··· Available data ···

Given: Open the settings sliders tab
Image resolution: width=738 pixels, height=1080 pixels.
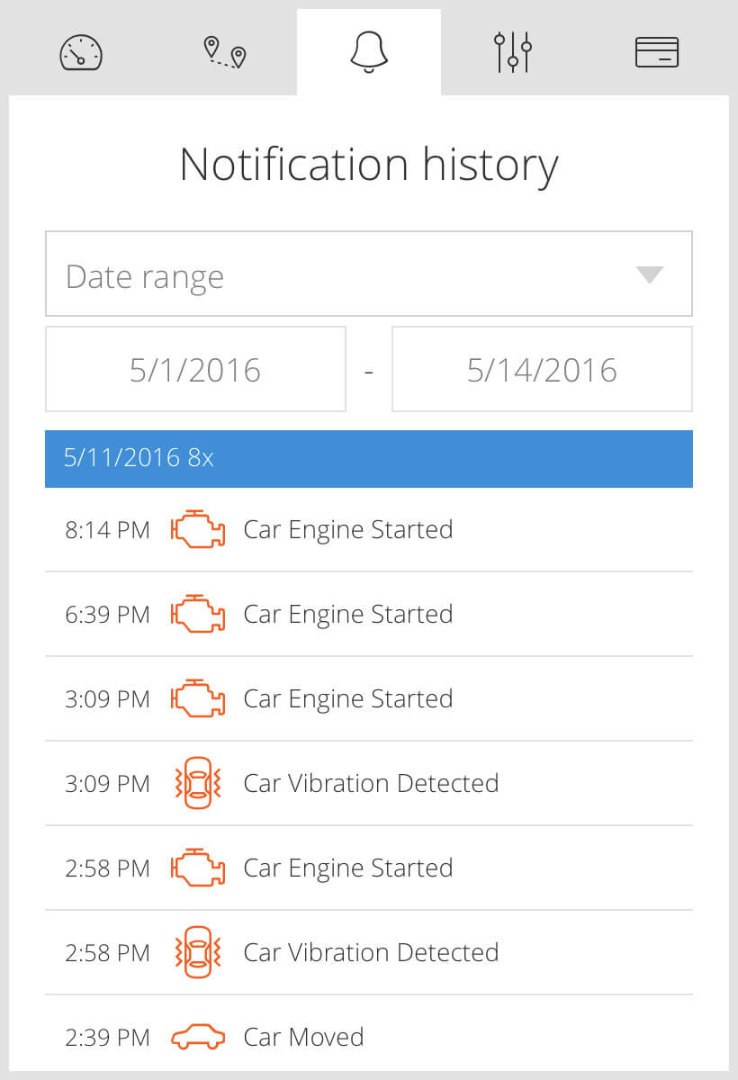Looking at the screenshot, I should (x=513, y=52).
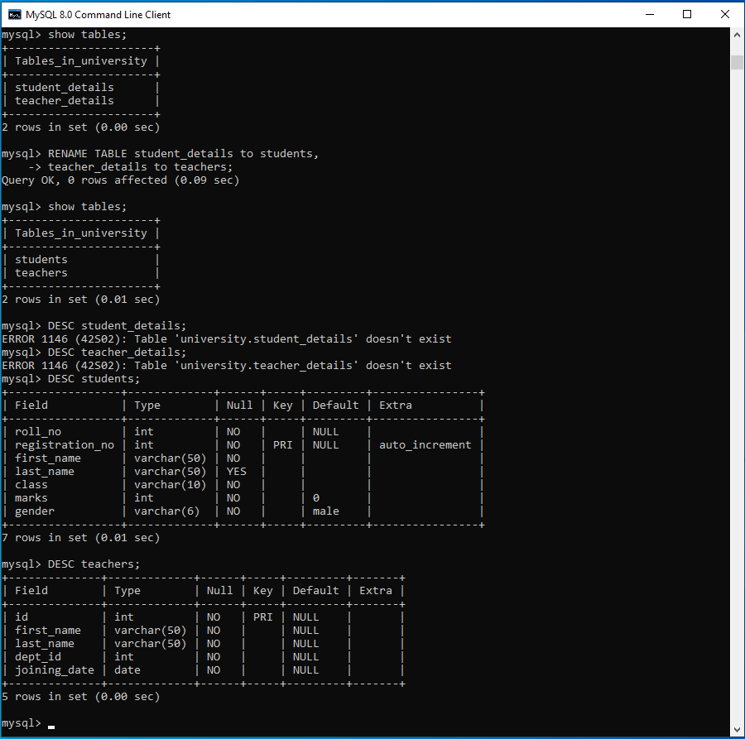Click the window title bar text
This screenshot has height=739, width=745.
pyautogui.click(x=99, y=14)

···

▶ _Your task_
Write out every line of the records above exactly as they stand, leaving out the pictures.

▶ _Solution to this exercise_
Given: Open the settings sliders tab
Image resolution: width=738 pixels, height=1080 pixels.
Looking at the screenshot, I should (x=513, y=52).
Click the window title bar text
This screenshot has height=739, width=745.
pyautogui.click(x=99, y=14)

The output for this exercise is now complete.